-------- RECORDED DATA --------

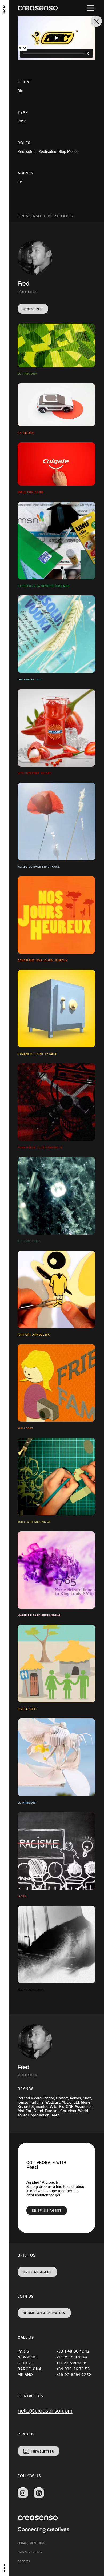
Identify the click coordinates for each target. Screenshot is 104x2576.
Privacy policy (30, 2552)
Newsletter (42, 2451)
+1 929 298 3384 (72, 2357)
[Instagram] (23, 2493)
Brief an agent (37, 2272)
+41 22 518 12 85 (72, 2363)
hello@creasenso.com (45, 2411)
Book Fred (33, 309)
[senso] (4, 9)
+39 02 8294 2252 (74, 2375)
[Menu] (90, 8)
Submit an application (44, 2313)
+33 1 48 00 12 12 (73, 2351)
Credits (24, 2561)
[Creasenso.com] (38, 8)
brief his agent (47, 2210)
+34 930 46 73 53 (73, 2369)
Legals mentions (31, 2543)
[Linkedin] (39, 2493)
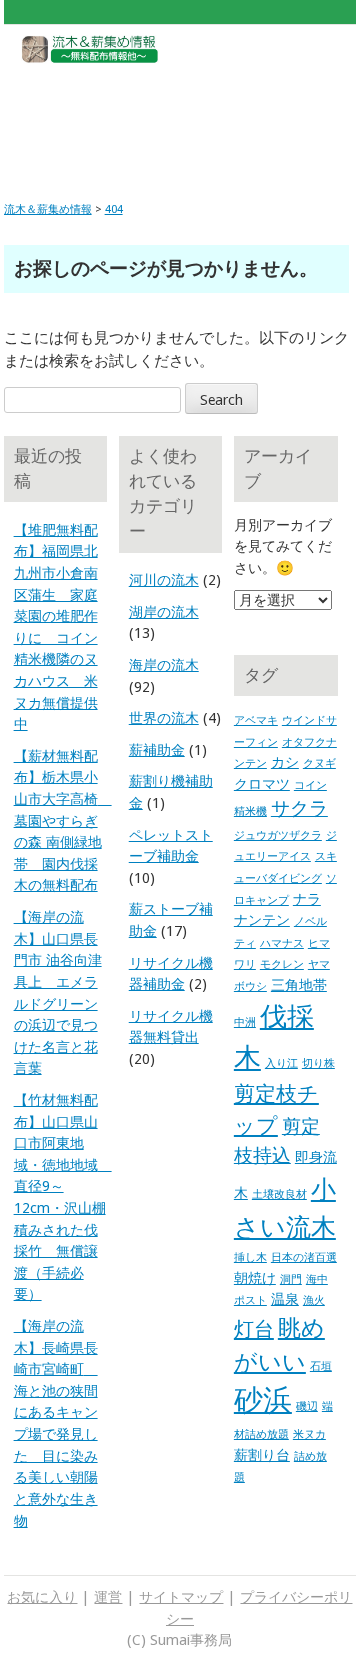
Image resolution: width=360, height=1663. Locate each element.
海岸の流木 (164, 665)
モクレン (282, 964)
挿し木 (250, 1257)
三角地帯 (299, 985)
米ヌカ (309, 1434)
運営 (108, 1597)
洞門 (291, 1279)
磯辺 (307, 1406)
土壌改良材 (279, 1194)
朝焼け (255, 1278)
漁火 (314, 1300)
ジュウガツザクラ (278, 835)
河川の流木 (164, 580)
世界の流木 (164, 718)
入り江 (281, 1063)
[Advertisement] (178, 117)
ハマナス (282, 943)
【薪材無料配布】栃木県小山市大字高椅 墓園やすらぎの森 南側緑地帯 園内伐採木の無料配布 (63, 821)
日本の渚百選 (304, 1257)
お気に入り (42, 1597)
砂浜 (263, 1400)
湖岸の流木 (164, 612)
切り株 (318, 1063)
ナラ (307, 899)
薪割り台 (262, 1455)
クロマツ (262, 784)
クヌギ (319, 763)
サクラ (299, 808)
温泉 (285, 1299)
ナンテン (262, 920)
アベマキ (256, 720)
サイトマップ (181, 1597)
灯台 (254, 1329)
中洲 (245, 1022)
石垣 (321, 1366)
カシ (285, 762)
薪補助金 (157, 750)
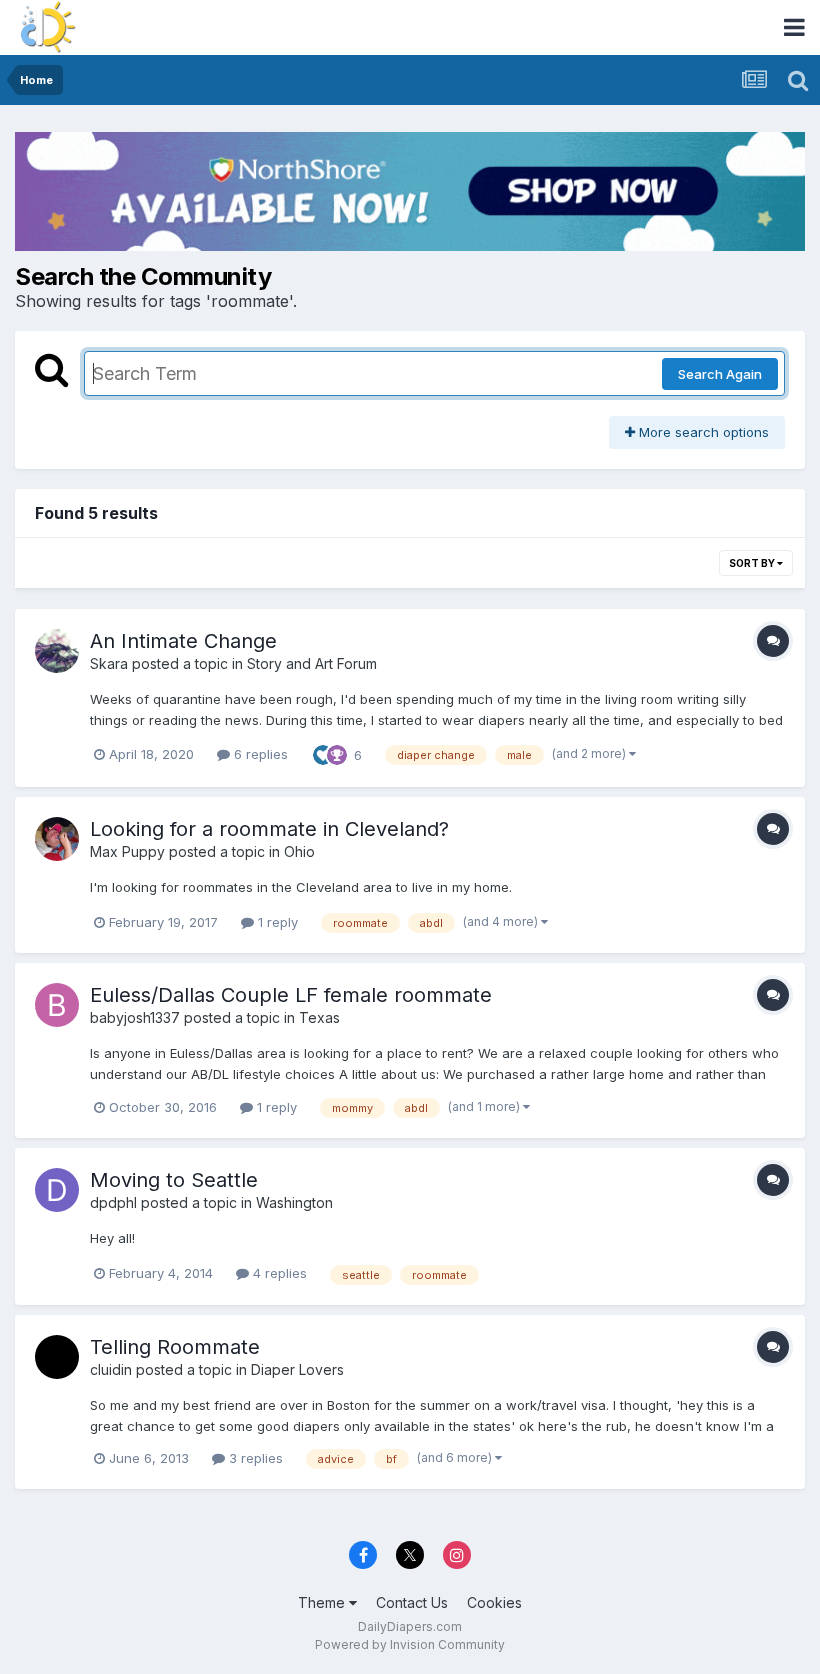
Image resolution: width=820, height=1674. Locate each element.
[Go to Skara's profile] (57, 651)
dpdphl (113, 1202)
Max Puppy (127, 851)
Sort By (753, 563)
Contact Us (412, 1602)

--------

● WHAT TO PRODUCE
Once the line containing "世界の流木 (164, 718)" is found in the records above, it and every line after it up to the last must be repeated exactly, without pictures.

● ANSWER TO THIS EXERCISE
世界の流木 (164, 718)
入り江 (281, 1063)
[Advertisement] (178, 117)
ハマナス (282, 943)
【薪材無料配布】栃木県小山市大字高椅 墓園やすらぎの森 南側緑地帯 園内伐採木の無料配布 (63, 821)
日本の渚百選 (304, 1257)
お気に入り (42, 1597)
砂浜 (263, 1400)
湖岸の流木 (164, 612)
切り株 (318, 1063)
ナラ (307, 899)
薪割り台 (262, 1455)
クロマツ (262, 784)
クヌギ (319, 763)
サクラ (299, 808)
温泉 (285, 1299)
ナンテン (262, 920)
アベマキ (256, 720)
サイトマップ (181, 1597)
灯台 (254, 1329)
中洲 (245, 1022)
石垣 (321, 1366)
カシ (285, 762)
薪補助金 (157, 750)
Image resolution: width=820, height=1674. Locate each element.
[Go to Skara's profile] (57, 651)
dpdphl (113, 1202)
Max Puppy (127, 851)
Sort By (753, 563)
Contact Us (412, 1602)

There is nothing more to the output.